Elis, Archäologische Stätte in der Gemeinde Ilida, Griechenland
Elis ist eine antike Stadt im Nordwesten der Peloponnes, am Ufer des Peneios-Flusses, auf einem Hügel gelegen, der die umliegende Ebene überragt. Die archäologische Stätte zeigt Fundamente von Tempeln, öffentlichen Gebäuden und Wohnhäusern, die über verschiedene Bauphasen der griechischen Antike verteilt sind.
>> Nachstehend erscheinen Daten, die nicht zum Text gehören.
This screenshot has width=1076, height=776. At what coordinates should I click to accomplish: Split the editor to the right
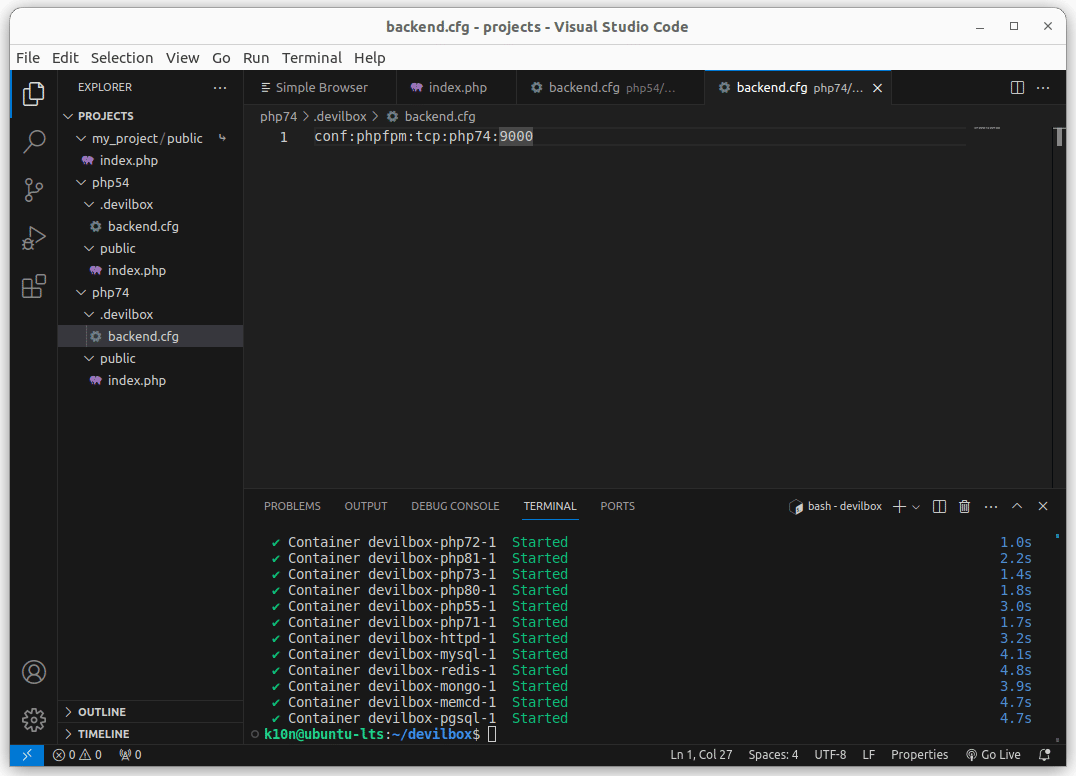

Die Siedlung erlangte nach der sogenannten dorischen Wanderung an Bedeutung, als Oxylus und seine ätolischen Gefolgsleute sich auf dem Hügel niederließen und ihn zu ihrer Hauptbasis machten. Im Laufe der Zeit wuchs die Stadt zu einem einflussreichen politischen Zentrum heran, das die umliegenden Gebiete der Region Elis kontrollierte.
Das Gymnasion von Elis war der Ort, an dem Athleten die letzten dreißig Tage vor den Olympischen Spielen trainieren mussten, direkt unter der Aufsicht der Hellanodikai, der offiziellen Wettkampfrichter. Man kann heute noch die Grundrisse der Laufbahnen und der überdachten Hallen erkennen, die diesen Ablauf ermöglichten.
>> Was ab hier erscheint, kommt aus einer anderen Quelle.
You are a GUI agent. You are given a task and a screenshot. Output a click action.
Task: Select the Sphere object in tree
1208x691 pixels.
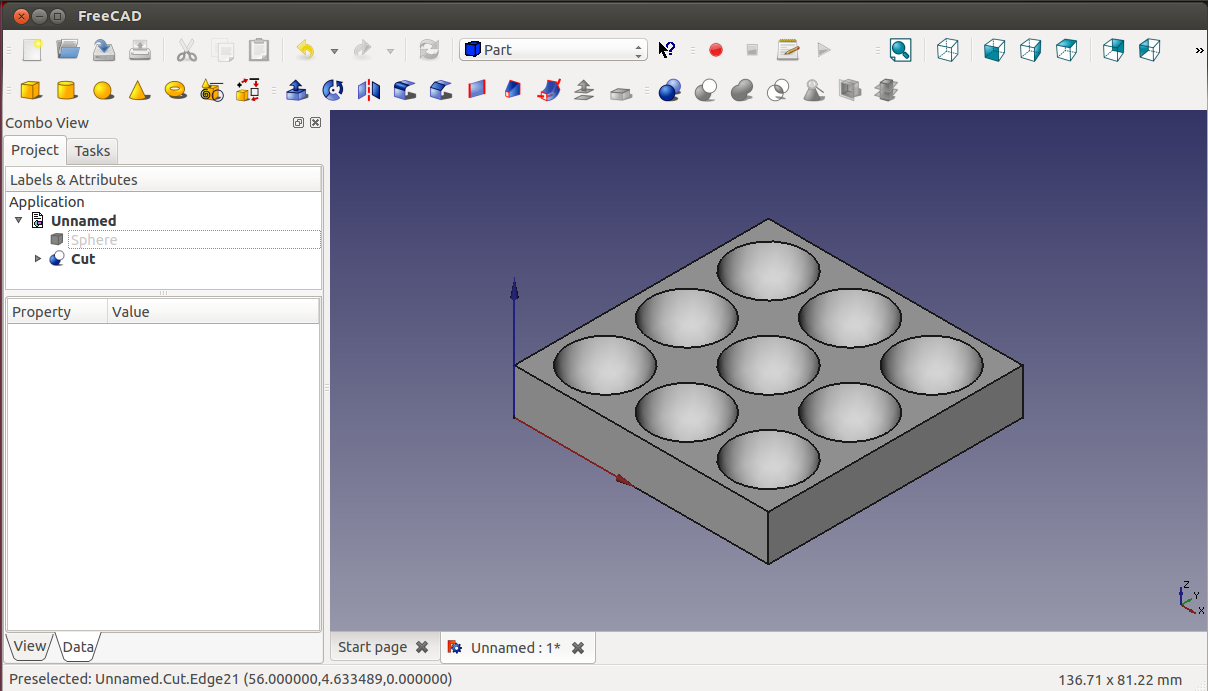(94, 240)
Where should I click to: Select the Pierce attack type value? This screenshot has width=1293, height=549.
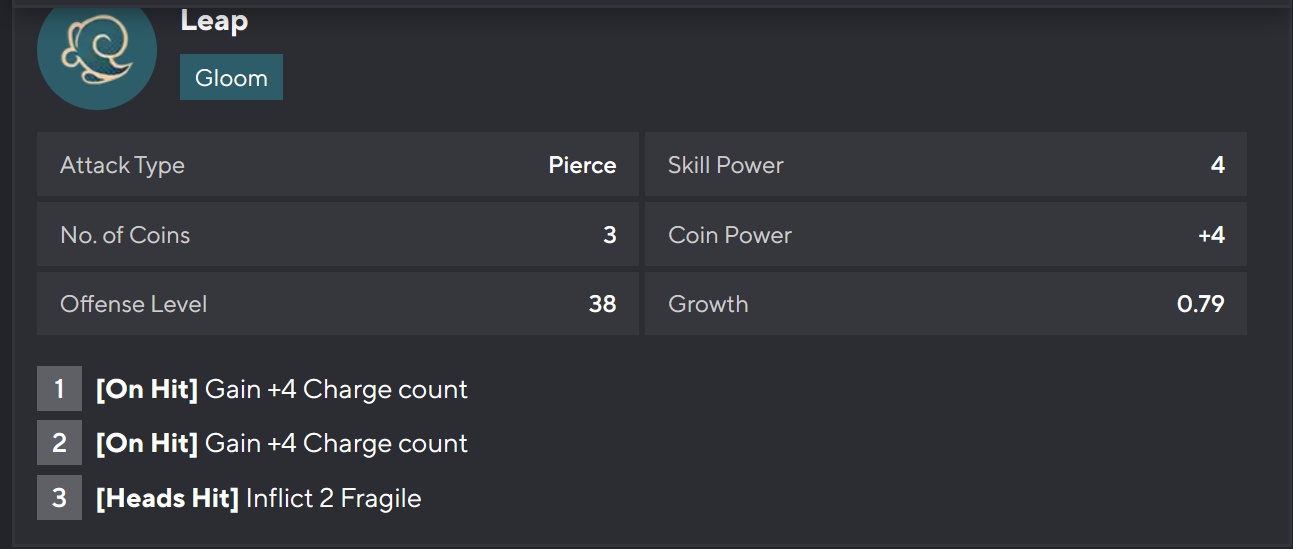pyautogui.click(x=582, y=165)
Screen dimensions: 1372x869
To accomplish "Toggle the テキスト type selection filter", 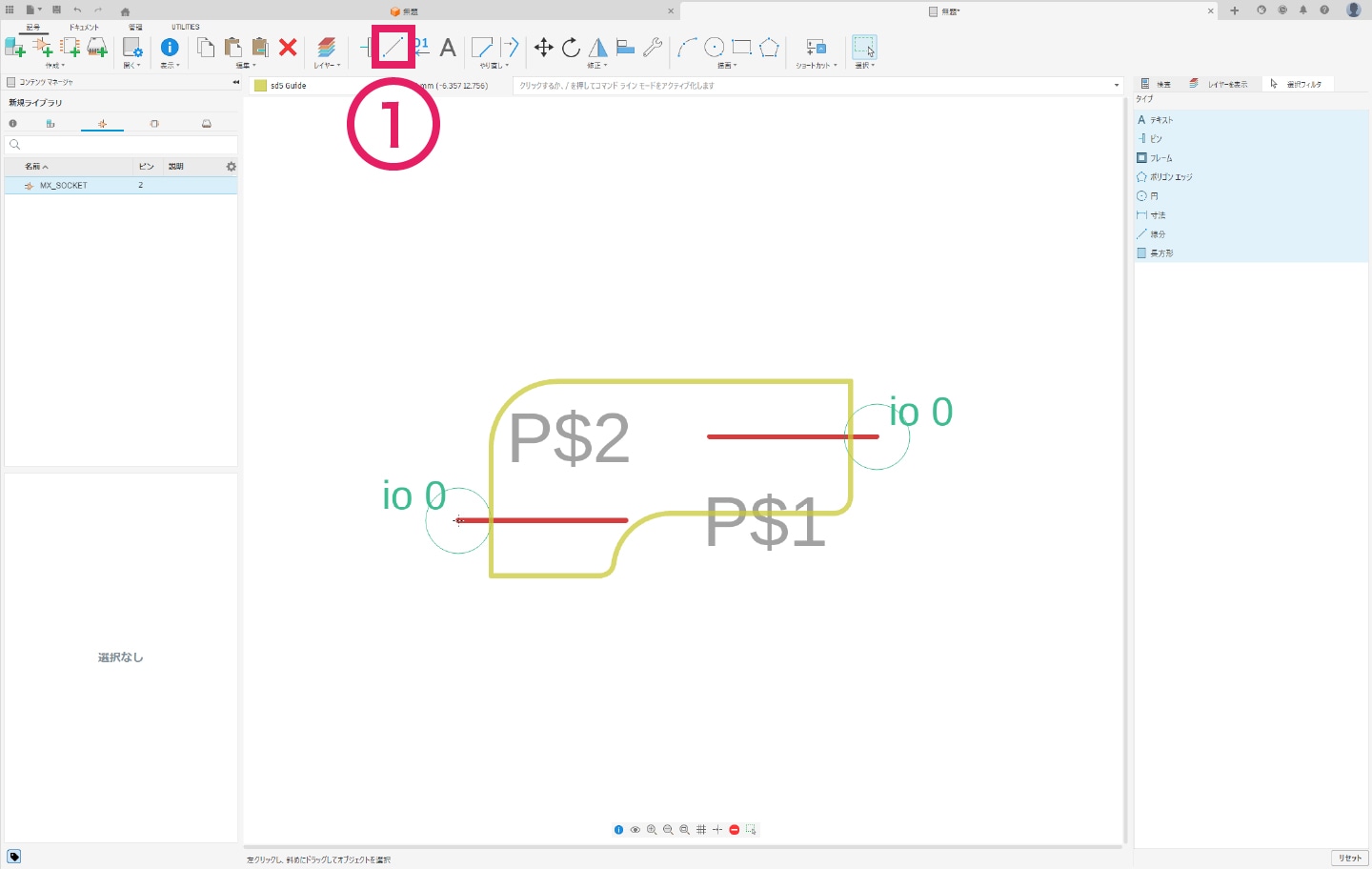I will (1160, 120).
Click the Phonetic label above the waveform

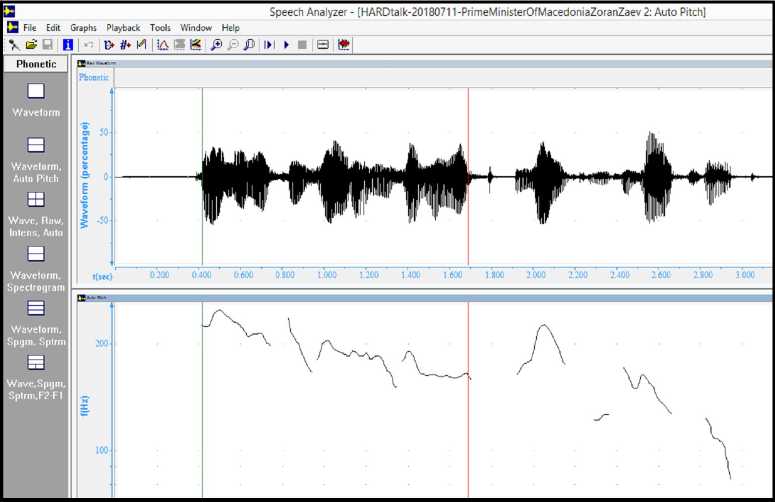click(95, 77)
Das Gelände ist uneben und erfordert festes Schuhwerk, da die archäologischen Überreste über einen Hang verteilt sind. Im Sommer ist Schatten kaum vorhanden, daher empfiehlt es sich, ausreichend Wasser mitzubringen und die Besichtigung in den frühen Morgenstunden zu planen.
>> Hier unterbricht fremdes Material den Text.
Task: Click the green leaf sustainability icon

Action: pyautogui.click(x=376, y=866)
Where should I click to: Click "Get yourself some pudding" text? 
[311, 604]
Elis war eine der wenigen antiken griechischen Städte, die bewusst auf Stadtmauern verzichteten, während sie politische Macht besaßen, da ihr Territorium als heilig galt und sie sich auf diesen Status verließen. Dieser Verzicht auf physische Verteidigung war kein Zeichen von Schwäche, sondern eine bewusste politische Entscheidung.